INPUT FOR THIS TASK:
⁂

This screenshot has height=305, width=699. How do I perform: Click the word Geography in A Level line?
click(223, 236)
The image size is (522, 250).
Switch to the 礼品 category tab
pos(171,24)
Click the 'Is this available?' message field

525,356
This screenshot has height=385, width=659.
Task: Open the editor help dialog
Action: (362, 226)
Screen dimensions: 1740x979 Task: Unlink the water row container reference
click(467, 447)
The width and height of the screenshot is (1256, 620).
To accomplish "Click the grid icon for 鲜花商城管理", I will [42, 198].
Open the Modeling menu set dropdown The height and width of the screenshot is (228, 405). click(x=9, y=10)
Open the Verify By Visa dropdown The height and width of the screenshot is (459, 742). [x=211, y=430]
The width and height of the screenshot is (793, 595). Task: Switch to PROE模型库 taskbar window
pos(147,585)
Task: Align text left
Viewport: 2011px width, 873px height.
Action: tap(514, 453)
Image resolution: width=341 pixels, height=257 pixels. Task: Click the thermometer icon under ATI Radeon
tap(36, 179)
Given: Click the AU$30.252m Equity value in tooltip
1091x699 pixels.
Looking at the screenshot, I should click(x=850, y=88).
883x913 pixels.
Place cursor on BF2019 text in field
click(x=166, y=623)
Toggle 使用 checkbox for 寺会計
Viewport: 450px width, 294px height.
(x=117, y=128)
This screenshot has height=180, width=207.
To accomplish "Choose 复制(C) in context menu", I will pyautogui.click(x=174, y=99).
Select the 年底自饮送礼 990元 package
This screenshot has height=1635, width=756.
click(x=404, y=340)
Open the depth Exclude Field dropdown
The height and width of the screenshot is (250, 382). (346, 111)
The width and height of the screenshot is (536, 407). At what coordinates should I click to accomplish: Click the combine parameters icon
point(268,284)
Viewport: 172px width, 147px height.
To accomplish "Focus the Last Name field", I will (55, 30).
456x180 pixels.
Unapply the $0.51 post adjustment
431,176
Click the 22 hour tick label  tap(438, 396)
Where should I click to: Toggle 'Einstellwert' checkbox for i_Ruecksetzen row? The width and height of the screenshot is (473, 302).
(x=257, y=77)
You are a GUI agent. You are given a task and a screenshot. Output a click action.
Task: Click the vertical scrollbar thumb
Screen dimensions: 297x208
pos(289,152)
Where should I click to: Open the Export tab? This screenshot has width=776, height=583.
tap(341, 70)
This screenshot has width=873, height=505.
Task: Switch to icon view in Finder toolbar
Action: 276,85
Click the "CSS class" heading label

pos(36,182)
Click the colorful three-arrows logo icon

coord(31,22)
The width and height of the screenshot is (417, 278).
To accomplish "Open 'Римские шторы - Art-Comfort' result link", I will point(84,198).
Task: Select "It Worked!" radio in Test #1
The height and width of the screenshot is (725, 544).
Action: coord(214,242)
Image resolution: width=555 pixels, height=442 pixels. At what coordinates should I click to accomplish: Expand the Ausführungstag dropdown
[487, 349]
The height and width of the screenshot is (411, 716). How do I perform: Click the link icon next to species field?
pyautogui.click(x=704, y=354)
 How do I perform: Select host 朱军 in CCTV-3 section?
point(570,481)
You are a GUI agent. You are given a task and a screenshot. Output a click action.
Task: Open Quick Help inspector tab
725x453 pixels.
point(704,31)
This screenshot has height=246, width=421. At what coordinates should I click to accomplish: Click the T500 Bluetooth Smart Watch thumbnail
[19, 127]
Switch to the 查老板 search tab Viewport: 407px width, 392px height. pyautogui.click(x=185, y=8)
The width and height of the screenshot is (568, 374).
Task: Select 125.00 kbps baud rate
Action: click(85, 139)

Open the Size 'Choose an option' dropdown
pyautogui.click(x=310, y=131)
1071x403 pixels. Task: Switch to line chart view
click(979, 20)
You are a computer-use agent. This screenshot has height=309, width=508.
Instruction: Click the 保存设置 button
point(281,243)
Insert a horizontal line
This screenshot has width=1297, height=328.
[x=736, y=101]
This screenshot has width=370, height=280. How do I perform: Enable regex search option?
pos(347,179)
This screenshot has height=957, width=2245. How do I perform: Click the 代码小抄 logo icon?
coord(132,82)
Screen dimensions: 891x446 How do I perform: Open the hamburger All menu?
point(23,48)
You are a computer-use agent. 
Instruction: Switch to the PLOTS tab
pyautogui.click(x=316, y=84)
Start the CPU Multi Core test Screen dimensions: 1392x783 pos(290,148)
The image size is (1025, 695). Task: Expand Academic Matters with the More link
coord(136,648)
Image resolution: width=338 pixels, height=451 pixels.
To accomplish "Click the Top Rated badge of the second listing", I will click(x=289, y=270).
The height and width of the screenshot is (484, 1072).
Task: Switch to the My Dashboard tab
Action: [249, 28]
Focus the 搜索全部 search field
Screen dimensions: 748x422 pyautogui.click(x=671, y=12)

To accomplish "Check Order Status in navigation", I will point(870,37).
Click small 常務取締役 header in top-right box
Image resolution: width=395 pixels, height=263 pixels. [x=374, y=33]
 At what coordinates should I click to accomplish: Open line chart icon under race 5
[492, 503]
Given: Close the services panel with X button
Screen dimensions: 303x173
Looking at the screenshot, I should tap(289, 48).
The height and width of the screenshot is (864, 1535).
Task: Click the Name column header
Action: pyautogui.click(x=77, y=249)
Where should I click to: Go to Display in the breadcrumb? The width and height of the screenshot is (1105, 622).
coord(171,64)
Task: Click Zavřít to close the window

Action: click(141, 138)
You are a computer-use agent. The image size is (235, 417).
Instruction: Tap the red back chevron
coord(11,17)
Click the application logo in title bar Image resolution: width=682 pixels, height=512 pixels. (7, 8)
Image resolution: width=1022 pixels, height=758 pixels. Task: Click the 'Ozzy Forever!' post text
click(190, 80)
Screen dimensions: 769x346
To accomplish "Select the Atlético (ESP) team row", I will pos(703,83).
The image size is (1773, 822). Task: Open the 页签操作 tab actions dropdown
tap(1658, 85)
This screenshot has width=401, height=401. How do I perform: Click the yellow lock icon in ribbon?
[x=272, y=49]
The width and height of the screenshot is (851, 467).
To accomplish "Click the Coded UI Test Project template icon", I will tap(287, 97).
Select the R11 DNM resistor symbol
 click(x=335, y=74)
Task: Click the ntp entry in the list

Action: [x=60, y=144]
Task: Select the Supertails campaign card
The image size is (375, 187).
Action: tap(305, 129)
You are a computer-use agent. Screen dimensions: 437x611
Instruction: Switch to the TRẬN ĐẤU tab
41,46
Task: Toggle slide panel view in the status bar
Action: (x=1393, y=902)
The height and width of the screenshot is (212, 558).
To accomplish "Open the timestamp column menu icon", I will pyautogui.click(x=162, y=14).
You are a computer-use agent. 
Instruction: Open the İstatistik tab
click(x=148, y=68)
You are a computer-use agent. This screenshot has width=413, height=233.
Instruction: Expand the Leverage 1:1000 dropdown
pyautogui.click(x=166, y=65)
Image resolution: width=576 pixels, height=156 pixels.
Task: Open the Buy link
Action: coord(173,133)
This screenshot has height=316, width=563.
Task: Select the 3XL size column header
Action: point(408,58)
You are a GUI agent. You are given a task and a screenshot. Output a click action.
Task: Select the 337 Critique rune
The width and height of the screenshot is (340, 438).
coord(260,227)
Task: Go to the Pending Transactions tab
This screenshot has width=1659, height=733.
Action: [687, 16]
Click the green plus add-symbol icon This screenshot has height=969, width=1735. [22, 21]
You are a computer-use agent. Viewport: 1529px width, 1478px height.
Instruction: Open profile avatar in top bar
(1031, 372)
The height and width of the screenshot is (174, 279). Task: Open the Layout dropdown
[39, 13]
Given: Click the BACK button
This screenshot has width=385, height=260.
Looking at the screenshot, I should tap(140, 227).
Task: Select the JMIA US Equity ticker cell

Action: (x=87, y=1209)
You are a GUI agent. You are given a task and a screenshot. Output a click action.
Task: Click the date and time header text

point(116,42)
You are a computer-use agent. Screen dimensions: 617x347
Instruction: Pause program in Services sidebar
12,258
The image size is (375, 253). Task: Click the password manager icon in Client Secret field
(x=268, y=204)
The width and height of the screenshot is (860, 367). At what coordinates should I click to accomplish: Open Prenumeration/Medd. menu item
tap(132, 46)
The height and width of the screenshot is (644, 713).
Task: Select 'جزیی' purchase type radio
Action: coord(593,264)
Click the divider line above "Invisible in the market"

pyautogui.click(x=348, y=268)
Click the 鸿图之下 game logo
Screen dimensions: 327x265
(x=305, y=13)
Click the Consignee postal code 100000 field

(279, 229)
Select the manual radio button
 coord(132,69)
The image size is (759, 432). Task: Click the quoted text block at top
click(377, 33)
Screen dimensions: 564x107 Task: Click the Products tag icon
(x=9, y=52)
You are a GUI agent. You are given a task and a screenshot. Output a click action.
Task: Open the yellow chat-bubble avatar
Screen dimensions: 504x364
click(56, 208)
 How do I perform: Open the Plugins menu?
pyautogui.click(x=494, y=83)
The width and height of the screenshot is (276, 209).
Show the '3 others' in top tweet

⁂

OBJECTIVE: Please rewrite the stretch of lines from the one containing "456x180 pixels." through the one containing "(x=257, y=77)", requests included, shifting every coordinate in the answers up by 53.

REPLY:
456x180 pixels.
Unapply the $0.51 post adjustment
484,229
Click the 22 hour tick label  tap(491, 449)
Where should I click to: Toggle 'Einstellwert' checkbox for i_Ruecksetzen row? The width and height of the screenshot is (473, 302).
(x=310, y=130)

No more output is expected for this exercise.